WORK INSTRUCTION:
Count the lines below that include "Egyetem". Only the number should be given.

----------

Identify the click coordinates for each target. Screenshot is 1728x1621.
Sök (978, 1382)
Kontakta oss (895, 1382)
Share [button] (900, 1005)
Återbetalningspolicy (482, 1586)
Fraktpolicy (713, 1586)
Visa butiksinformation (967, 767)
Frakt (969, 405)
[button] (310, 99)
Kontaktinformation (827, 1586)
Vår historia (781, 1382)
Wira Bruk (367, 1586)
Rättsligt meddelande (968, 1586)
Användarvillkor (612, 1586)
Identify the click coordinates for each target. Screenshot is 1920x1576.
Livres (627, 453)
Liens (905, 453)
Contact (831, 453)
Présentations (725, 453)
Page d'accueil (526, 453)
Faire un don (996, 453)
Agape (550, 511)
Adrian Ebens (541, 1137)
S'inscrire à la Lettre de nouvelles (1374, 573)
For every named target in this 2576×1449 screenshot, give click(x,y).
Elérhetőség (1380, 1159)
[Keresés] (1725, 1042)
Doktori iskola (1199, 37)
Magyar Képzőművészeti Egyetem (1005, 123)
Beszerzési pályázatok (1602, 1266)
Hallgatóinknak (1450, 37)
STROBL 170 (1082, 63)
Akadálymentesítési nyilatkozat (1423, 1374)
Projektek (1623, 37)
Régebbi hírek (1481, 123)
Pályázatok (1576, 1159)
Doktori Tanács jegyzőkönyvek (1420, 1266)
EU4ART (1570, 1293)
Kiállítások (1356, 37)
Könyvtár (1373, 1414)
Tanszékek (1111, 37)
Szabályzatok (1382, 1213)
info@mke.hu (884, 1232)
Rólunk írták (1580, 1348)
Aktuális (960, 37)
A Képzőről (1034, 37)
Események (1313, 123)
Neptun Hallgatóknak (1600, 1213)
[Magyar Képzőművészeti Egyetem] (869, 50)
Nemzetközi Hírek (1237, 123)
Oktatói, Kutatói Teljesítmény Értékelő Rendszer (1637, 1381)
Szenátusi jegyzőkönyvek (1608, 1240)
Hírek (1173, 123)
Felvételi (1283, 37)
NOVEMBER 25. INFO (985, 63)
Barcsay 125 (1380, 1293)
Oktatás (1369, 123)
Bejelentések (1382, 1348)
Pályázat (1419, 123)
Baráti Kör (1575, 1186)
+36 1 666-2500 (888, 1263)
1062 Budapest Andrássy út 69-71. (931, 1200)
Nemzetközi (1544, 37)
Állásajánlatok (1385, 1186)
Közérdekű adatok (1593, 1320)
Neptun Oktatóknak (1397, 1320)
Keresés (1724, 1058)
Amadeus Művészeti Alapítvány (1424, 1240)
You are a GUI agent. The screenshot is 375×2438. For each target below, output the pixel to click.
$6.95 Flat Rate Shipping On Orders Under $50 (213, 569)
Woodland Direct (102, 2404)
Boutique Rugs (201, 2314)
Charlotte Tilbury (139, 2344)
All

----------

ANSWER TO THE PROBLEM:
2